Angevin di Montagne - October 2, 2010 01:07 PM (GMT)
a·nom·a·ly
pronounced uh-nom-uh-lee
(noun)

1. a deviation from the common rule, type, arrangement, or form.
2. an odd, peculiar, or strange condition, situation, quality, etc.
3. an incongruity or inconsistency.

"Skepticism is unbelief in cause and effect. A man does not see, that,
as he eats, so he thinks: as he deals, so he is, and so he appears; he
does not see that his son is the son of his thoughts and of his actions;
that fortunes are not exceptions but fruits; that relation and connection
are not somewhere and sometimes, but everywhere and always; no
miscellany, no exemption, no anomaly,—but method, and an even web;
and what comes out, that was put in."

Ralph Waldo Emerson


--------------------------------------------------------------------------------------------------------------------------------------------------------------------

The apples were ripe enough for cider. He'd come to find this as he'd been offhandedly staring out of his window while washing his breakfast dish. Snapping out of his daze, he'd noticed a dryad circling beneath one of his apple trees, her tanned arm disappearing into the green foliage, only reappearing when her hand contained a plump, red fruit. Shaking his head as he chuckled to himself, he waved to her as she looked in his direction, biting into her prize before skipping off into his strawberry patch. The apples were ripe for cider, which meant the apples were ripe for pie.

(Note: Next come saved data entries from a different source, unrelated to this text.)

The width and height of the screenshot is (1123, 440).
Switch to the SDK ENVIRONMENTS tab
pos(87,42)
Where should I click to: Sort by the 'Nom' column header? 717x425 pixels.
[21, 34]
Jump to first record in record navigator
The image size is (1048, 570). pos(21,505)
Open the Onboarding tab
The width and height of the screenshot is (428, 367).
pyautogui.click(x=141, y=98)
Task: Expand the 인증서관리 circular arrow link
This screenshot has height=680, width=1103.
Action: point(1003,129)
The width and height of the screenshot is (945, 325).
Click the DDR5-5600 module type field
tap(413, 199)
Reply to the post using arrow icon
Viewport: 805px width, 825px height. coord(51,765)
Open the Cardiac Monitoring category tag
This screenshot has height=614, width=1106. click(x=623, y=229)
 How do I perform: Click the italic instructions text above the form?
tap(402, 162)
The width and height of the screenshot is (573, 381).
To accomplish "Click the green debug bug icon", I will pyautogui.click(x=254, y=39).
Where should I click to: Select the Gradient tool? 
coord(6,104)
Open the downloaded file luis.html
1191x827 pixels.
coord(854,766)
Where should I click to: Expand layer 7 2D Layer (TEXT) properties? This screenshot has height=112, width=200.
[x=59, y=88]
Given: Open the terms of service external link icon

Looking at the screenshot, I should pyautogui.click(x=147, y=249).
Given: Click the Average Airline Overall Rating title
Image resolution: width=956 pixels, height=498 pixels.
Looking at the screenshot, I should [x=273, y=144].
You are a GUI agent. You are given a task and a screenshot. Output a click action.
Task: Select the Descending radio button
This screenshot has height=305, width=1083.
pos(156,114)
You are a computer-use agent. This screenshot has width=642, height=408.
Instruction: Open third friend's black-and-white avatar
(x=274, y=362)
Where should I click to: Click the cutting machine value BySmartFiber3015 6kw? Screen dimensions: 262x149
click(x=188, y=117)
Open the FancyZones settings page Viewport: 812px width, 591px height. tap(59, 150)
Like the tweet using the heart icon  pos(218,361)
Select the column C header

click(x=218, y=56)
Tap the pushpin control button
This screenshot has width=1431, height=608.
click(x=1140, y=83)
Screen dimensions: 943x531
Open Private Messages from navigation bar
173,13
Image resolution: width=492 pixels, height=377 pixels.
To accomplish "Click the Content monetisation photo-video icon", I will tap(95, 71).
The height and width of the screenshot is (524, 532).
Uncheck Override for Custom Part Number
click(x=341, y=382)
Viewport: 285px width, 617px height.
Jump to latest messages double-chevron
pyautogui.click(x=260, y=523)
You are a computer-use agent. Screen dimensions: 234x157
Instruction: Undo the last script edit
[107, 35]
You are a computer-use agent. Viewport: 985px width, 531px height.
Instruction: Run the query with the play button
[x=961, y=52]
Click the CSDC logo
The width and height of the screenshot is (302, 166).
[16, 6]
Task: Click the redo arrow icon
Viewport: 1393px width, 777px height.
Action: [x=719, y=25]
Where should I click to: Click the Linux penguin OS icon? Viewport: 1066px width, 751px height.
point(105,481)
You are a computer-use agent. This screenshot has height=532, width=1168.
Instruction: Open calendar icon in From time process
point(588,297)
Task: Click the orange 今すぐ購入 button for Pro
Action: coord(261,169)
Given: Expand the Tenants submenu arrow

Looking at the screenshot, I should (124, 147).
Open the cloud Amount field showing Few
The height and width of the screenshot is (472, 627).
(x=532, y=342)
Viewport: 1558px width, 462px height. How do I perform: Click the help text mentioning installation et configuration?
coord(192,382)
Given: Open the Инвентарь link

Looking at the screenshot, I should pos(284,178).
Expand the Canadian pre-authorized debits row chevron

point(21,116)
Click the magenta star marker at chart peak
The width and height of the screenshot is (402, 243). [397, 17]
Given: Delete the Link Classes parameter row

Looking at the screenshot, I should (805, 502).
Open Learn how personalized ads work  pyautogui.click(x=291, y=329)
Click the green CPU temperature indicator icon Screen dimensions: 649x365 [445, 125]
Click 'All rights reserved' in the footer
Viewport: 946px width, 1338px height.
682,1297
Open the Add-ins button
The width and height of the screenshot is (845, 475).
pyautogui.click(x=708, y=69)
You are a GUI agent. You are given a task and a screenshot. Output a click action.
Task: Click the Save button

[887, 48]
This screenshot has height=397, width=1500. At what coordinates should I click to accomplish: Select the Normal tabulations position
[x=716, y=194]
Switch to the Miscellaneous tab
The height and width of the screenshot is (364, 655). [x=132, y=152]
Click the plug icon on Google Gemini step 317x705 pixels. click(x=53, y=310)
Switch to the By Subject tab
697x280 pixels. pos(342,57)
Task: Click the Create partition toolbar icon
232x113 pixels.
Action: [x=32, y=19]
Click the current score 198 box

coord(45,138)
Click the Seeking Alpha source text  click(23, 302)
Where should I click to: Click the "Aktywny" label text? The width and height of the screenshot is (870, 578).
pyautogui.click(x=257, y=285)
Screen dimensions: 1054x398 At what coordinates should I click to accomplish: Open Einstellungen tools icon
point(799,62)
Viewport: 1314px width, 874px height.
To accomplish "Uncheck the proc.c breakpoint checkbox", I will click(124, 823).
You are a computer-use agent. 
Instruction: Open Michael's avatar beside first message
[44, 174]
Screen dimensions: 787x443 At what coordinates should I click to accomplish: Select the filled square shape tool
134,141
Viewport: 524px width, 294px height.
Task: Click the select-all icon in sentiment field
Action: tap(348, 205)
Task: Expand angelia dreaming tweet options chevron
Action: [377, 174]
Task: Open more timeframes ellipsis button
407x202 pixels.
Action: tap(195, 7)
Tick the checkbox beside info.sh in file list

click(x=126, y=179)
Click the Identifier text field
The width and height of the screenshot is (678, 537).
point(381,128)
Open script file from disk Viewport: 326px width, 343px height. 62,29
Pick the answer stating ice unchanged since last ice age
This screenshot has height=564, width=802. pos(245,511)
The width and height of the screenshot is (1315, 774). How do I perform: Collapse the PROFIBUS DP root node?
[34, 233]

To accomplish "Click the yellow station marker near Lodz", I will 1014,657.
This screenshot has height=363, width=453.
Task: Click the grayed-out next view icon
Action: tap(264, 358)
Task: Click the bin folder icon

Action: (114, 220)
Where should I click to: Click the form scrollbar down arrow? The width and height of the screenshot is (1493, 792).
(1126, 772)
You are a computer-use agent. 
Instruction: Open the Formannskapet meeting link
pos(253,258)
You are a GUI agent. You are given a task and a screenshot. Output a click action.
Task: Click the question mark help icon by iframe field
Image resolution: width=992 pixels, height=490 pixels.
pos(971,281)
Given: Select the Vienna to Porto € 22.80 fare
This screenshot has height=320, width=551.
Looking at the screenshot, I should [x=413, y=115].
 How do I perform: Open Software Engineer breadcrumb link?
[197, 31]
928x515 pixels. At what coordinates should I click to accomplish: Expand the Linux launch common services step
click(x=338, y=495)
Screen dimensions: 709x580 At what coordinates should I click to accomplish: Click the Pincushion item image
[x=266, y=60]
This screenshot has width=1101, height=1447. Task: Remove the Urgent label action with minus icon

October on the brink of the horizon, he'd nearly milked his land for all it was worth, save the swine. He'd already taken a trip to Ad'hira and been given glass jars to contain the milk he'd laced with sugars to flavour them into chocolate, vanilla, strawberry, banana and the like. He'd then taken only one cow this year, the jerky drying out as he'd placed his dishes among the others in his cabinets. What he couldn't use immediately lay on ice for stuffed cabbages, pot pies, roasts and the like. Cans of jams lined one of the walls in his kitchen, though a few were already missing that he'd sent to his sisters. He couldn't keep the boysenberry away from Cæssana and had sent her five jars of that alone. Once he had the apple butter to accompany them, he was set to go.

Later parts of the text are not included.